= What you are asked to do =
Could you please retype all of the data below exactly?

____ Study material

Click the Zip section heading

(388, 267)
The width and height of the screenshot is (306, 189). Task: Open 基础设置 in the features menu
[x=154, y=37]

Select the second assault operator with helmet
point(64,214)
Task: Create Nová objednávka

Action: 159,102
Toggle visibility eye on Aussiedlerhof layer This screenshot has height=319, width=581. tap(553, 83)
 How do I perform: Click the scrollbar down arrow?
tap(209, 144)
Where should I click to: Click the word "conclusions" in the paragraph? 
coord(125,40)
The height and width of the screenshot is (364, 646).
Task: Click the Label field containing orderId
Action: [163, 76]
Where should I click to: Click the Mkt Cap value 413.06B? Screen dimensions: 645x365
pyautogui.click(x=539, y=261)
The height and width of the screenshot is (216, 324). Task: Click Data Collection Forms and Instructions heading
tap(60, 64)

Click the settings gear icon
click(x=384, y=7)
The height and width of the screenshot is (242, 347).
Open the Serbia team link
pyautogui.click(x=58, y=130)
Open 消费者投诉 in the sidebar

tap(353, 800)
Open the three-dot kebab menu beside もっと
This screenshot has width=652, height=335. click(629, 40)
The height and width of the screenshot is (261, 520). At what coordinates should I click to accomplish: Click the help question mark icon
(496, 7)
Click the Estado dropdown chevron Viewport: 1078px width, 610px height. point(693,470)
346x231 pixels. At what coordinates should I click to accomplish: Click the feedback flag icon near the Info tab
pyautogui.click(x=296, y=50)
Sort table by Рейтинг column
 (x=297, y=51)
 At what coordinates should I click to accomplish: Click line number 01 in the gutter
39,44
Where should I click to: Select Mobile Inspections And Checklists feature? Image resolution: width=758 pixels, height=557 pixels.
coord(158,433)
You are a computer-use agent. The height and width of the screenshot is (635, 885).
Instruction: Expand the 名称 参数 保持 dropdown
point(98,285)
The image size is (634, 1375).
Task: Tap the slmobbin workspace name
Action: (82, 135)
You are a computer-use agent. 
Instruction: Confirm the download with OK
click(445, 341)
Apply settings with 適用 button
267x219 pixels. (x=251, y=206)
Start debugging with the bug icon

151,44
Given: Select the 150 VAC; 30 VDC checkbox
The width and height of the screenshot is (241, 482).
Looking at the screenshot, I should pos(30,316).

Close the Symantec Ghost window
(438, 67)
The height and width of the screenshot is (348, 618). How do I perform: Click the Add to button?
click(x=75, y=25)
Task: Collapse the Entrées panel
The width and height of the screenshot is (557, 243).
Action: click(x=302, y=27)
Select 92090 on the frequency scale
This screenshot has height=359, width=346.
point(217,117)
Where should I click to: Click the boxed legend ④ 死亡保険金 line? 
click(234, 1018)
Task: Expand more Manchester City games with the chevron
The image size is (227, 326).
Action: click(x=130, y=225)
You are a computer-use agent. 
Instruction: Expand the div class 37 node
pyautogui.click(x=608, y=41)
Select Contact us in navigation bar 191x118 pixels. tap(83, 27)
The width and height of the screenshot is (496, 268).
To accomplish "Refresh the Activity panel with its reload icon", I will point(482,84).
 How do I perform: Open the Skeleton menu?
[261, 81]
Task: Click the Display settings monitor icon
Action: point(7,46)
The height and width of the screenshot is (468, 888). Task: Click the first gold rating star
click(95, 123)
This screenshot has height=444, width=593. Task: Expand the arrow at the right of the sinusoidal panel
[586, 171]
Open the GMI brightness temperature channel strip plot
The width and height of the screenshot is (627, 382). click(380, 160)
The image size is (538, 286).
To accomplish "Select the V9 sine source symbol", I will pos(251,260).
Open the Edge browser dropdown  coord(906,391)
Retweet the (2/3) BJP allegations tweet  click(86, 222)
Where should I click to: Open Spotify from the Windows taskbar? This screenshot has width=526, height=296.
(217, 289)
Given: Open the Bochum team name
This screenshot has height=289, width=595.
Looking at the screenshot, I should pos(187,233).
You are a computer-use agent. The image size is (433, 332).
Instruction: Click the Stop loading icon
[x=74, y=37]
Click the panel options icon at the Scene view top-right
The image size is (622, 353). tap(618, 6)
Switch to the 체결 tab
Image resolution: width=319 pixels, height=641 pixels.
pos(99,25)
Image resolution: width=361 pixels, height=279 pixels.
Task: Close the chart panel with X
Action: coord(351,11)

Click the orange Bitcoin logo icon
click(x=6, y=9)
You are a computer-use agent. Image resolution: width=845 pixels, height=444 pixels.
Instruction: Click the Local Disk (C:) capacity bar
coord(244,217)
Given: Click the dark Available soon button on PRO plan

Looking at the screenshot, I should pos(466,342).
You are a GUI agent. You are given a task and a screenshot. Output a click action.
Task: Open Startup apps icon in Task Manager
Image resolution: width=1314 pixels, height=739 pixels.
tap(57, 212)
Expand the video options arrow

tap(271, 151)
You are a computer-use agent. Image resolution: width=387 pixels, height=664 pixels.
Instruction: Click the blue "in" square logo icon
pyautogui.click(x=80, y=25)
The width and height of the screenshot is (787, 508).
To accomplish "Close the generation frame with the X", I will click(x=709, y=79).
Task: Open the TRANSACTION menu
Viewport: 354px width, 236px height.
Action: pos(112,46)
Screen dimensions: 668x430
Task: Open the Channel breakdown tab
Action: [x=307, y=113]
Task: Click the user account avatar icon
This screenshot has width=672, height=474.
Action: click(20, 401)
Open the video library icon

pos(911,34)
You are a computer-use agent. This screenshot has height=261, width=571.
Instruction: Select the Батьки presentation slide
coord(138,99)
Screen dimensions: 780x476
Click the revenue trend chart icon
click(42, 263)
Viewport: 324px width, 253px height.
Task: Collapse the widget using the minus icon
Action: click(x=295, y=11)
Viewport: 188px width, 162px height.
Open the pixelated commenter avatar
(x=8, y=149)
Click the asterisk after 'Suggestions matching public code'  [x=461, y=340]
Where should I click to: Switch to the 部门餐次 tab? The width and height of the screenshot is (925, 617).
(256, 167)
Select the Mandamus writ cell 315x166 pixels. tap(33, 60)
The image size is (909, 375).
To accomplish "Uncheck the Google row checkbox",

________

= Reply to the task =
Click the Zip section heading

(388, 267)
The width and height of the screenshot is (306, 189). Task: Open 基础设置 in the features menu
[x=154, y=37]

Select the second assault operator with helmet
point(64,214)
Task: Create Nová objednávka

Action: 159,102
Toggle visibility eye on Aussiedlerhof layer This screenshot has height=319, width=581. tap(553, 83)
 How do I perform: Click the scrollbar down arrow?
tap(209, 144)
Where should I click to: Click the word "conclusions" in the paragraph? 
coord(125,40)
The height and width of the screenshot is (364, 646).
Task: Click the Label field containing orderId
Action: [163, 76]
Where should I click to: Click the Mkt Cap value 413.06B? Screen dimensions: 645x365
pyautogui.click(x=539, y=261)
The height and width of the screenshot is (216, 324). Task: Click Data Collection Forms and Instructions heading
tap(60, 64)

Click the settings gear icon
click(x=384, y=7)
The height and width of the screenshot is (242, 347).
Open the Serbia team link
pyautogui.click(x=58, y=130)
Open 消费者投诉 in the sidebar

tap(353, 800)
Open the three-dot kebab menu beside もっと
This screenshot has width=652, height=335. click(629, 40)
The height and width of the screenshot is (261, 520). At what coordinates should I click to accomplish: Click the help question mark icon
(496, 7)
Click the Estado dropdown chevron Viewport: 1078px width, 610px height. point(693,470)
346x231 pixels. At what coordinates should I click to accomplish: Click the feedback flag icon near the Info tab
pyautogui.click(x=296, y=50)
Sort table by Рейтинг column
 (x=297, y=51)
 At what coordinates should I click to accomplish: Click line number 01 in the gutter
39,44
Where should I click to: Select Mobile Inspections And Checklists feature? Image resolution: width=758 pixels, height=557 pixels.
coord(158,433)
You are a computer-use agent. The height and width of the screenshot is (635, 885).
Instruction: Expand the 名称 参数 保持 dropdown
point(98,285)
The image size is (634, 1375).
Task: Tap the slmobbin workspace name
Action: (82, 135)
You are a computer-use agent. 
Instruction: Confirm the download with OK
click(445, 341)
Apply settings with 適用 button
267x219 pixels. (x=251, y=206)
Start debugging with the bug icon

151,44
Given: Select the 150 VAC; 30 VDC checkbox
The width and height of the screenshot is (241, 482).
Looking at the screenshot, I should pos(30,316).

Close the Symantec Ghost window
(438, 67)
The height and width of the screenshot is (348, 618). How do I perform: Click the Add to button?
click(x=75, y=25)
Task: Collapse the Entrées panel
The width and height of the screenshot is (557, 243).
Action: click(x=302, y=27)
Select 92090 on the frequency scale
This screenshot has height=359, width=346.
point(217,117)
Where should I click to: Click the boxed legend ④ 死亡保険金 line? 
click(234, 1018)
Task: Expand more Manchester City games with the chevron
The image size is (227, 326).
Action: click(x=130, y=225)
You are a computer-use agent. 
Instruction: Expand the div class 37 node
pyautogui.click(x=608, y=41)
Select Contact us in navigation bar 191x118 pixels. tap(83, 27)
The width and height of the screenshot is (496, 268).
To accomplish "Refresh the Activity panel with its reload icon", I will point(482,84).
 How do I perform: Open the Skeleton menu?
[261, 81]
Task: Click the Display settings monitor icon
Action: point(7,46)
The height and width of the screenshot is (468, 888). Task: Click the first gold rating star
click(95, 123)
This screenshot has height=444, width=593. Task: Expand the arrow at the right of the sinusoidal panel
[586, 171]
Open the GMI brightness temperature channel strip plot
The width and height of the screenshot is (627, 382). click(380, 160)
The image size is (538, 286).
To accomplish "Select the V9 sine source symbol", I will pos(251,260).
Open the Edge browser dropdown  coord(906,391)
Retweet the (2/3) BJP allegations tweet  click(86, 222)
Where should I click to: Open Spotify from the Windows taskbar? This screenshot has width=526, height=296.
(217, 289)
Given: Open the Bochum team name
This screenshot has height=289, width=595.
Looking at the screenshot, I should pos(187,233).
You are a computer-use agent. The image size is (433, 332).
Instruction: Click the Stop loading icon
[x=74, y=37]
Click the panel options icon at the Scene view top-right
The image size is (622, 353). tap(618, 6)
Switch to the 체결 tab
Image resolution: width=319 pixels, height=641 pixels.
pos(99,25)
Image resolution: width=361 pixels, height=279 pixels.
Task: Close the chart panel with X
Action: coord(351,11)

Click the orange Bitcoin logo icon
click(x=6, y=9)
You are a computer-use agent. Image resolution: width=845 pixels, height=444 pixels.
Instruction: Click the Local Disk (C:) capacity bar
coord(244,217)
Given: Click the dark Available soon button on PRO plan

Looking at the screenshot, I should pos(466,342).
You are a GUI agent. You are given a task and a screenshot. Output a click action.
Task: Open Startup apps icon in Task Manager
Image resolution: width=1314 pixels, height=739 pixels.
tap(57, 212)
Expand the video options arrow

tap(271, 151)
You are a computer-use agent. Image resolution: width=387 pixels, height=664 pixels.
Instruction: Click the blue "in" square logo icon
pyautogui.click(x=80, y=25)
The width and height of the screenshot is (787, 508).
To accomplish "Close the generation frame with the X", I will click(x=709, y=79).
Task: Open the TRANSACTION menu
Viewport: 354px width, 236px height.
Action: pos(112,46)
Screen dimensions: 668x430
Task: Open the Channel breakdown tab
Action: [x=307, y=113]
Task: Click the user account avatar icon
This screenshot has width=672, height=474.
Action: click(20, 401)
Open the video library icon

pos(911,34)
You are a computer-use agent. This screenshot has height=261, width=571.
Instruction: Select the Батьки presentation slide
coord(138,99)
Screen dimensions: 780x476
Click the revenue trend chart icon
click(42, 263)
Viewport: 324px width, 253px height.
Task: Collapse the widget using the minus icon
Action: click(x=295, y=11)
Viewport: 188px width, 162px height.
Open the pixelated commenter avatar
(x=8, y=149)
Click the asterisk after 'Suggestions matching public code'  [x=461, y=340]
Where should I click to: Switch to the 部门餐次 tab? The width and height of the screenshot is (925, 617).
(256, 167)
Select the Mandamus writ cell 315x166 pixels. tap(33, 60)
The image size is (909, 375).
To accomplish "Uncheck the Google row checkbox",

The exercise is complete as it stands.